Hallo Zensis,
dein Gedicht spricht mich vielleicht weniger in seinem Bild, dafür aber umso mehr in seiner Emotion an. Ich fühle deine Zeilen, während die Metaphorik zwar auch da ist, aber in den Hintergrund rückt. Das, was du fühlbar übermittelst, ist für mich eine unglaublich tiefe Wut, und wenn ich den Kommentar von johP lese, bin ich damit nicht alleine.
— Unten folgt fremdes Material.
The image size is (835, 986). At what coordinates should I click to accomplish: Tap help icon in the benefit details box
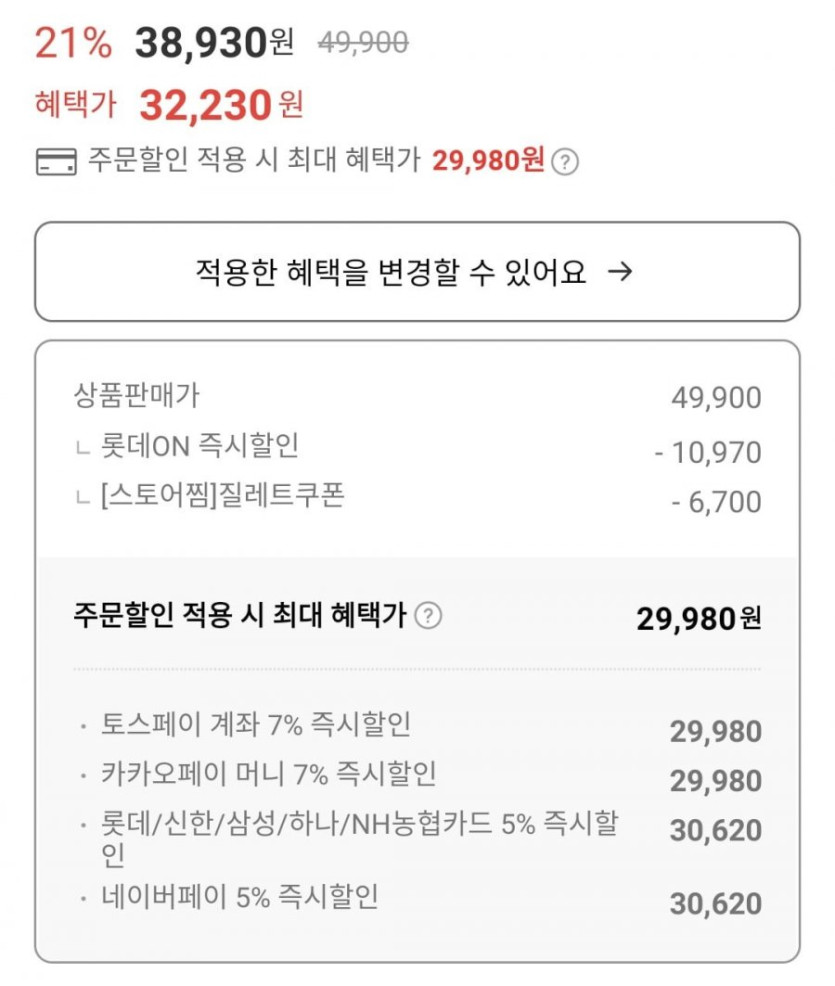pos(428,616)
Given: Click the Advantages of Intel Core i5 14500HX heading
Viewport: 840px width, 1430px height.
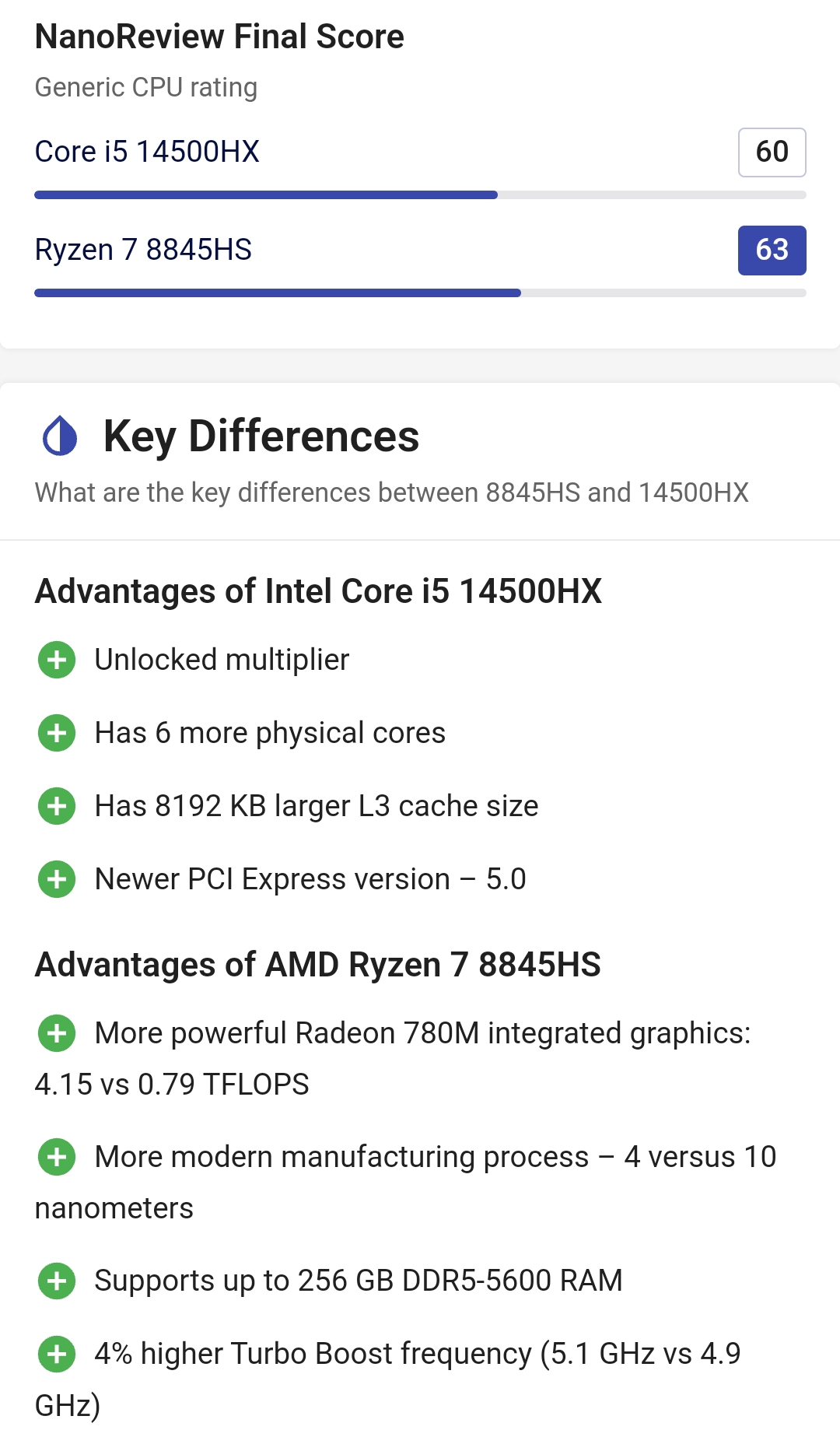Looking at the screenshot, I should pos(318,591).
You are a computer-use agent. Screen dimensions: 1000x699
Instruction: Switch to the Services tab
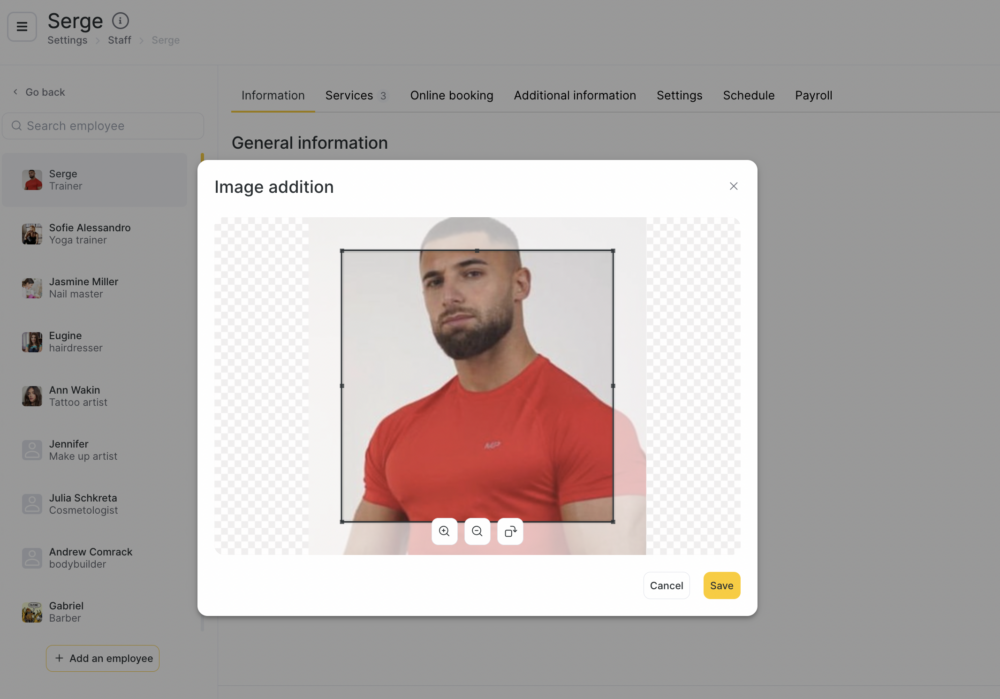pos(356,96)
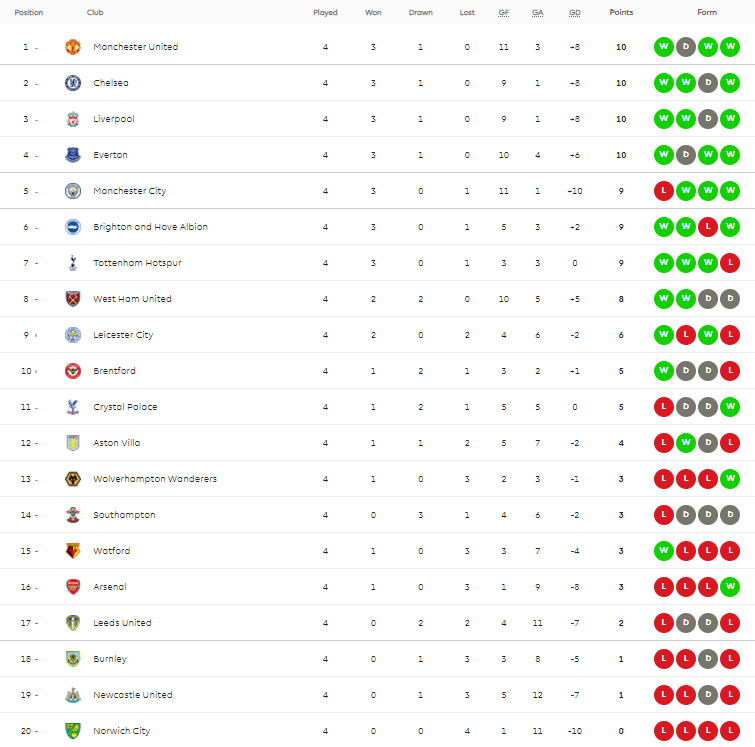Click the Manchester United club crest

73,47
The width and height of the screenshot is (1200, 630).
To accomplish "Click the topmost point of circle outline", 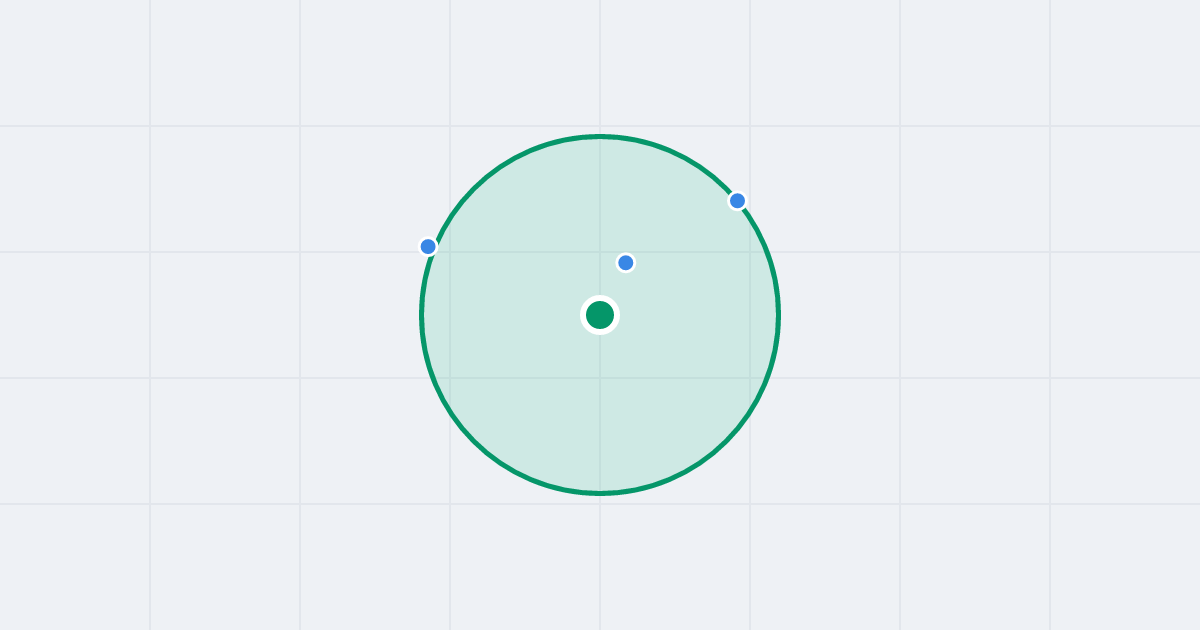I will click(x=600, y=136).
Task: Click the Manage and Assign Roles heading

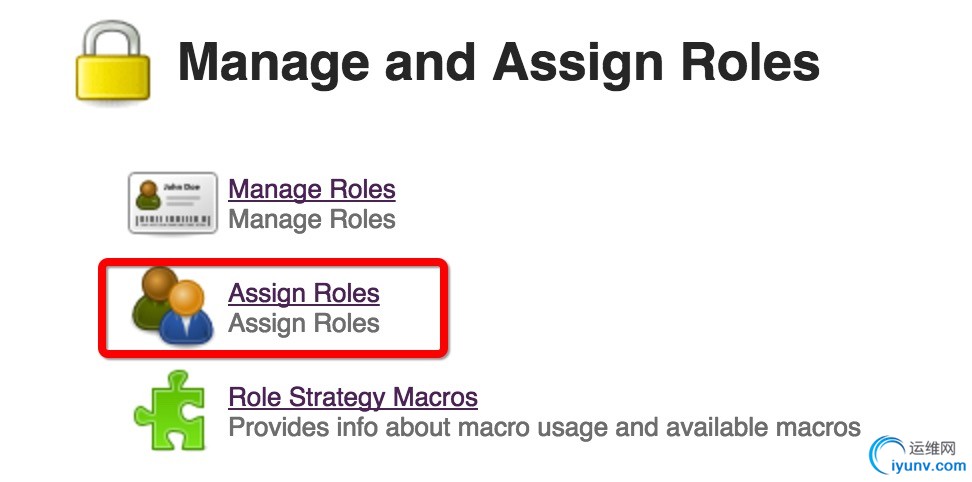Action: point(498,62)
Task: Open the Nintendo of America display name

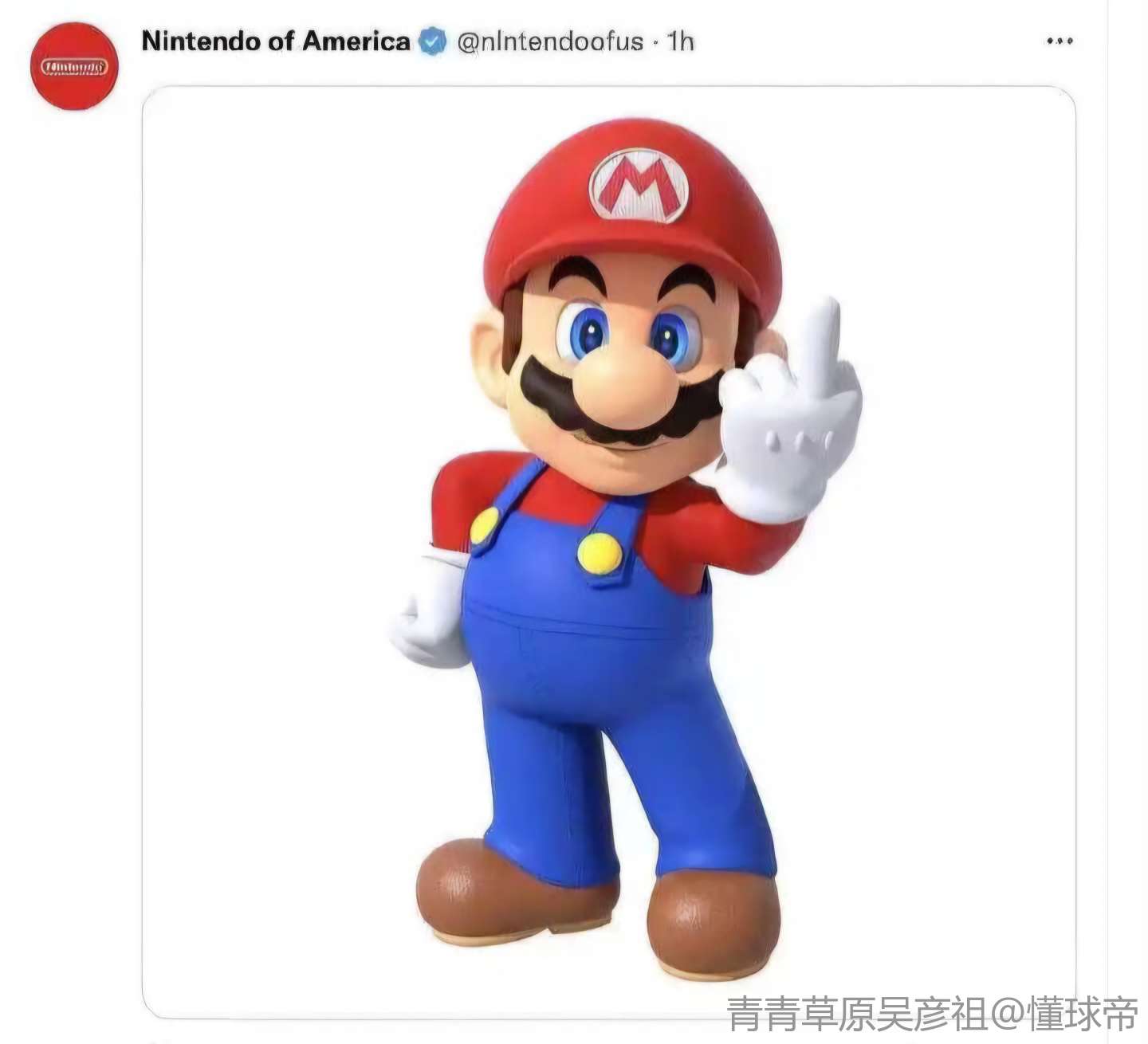Action: coord(276,41)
Nur ändern würde ich deine Zeilen auf keinen Fall, denn gerade das Adjektiv jämmerlich, mit dem dein Text startet, gibt ihm seine Richtung und Energie. Ich lese es im Daktylus, welcher mit seiner betonten Silbe zu Beginn und den zwei unbetont folgenden sowohl Kraft als auch Melancholie verkörpert. Nichts könnte für dein Gedicht besser passen, als diese Form.
Die Überladung am Ende bildet für diesen düsteren Einstieg den kraftvollen Gegenpart: hunderte rosen - doch es hätte nur eine gebraucht, die nicht verblüht.
Ich glaube, ich habe ein bisschen kryptisch gesprochen, aber ich will dir auf jeden Fall sagen, dass dein Haiku absolut bemerkenswert und außergewöhnlich ist.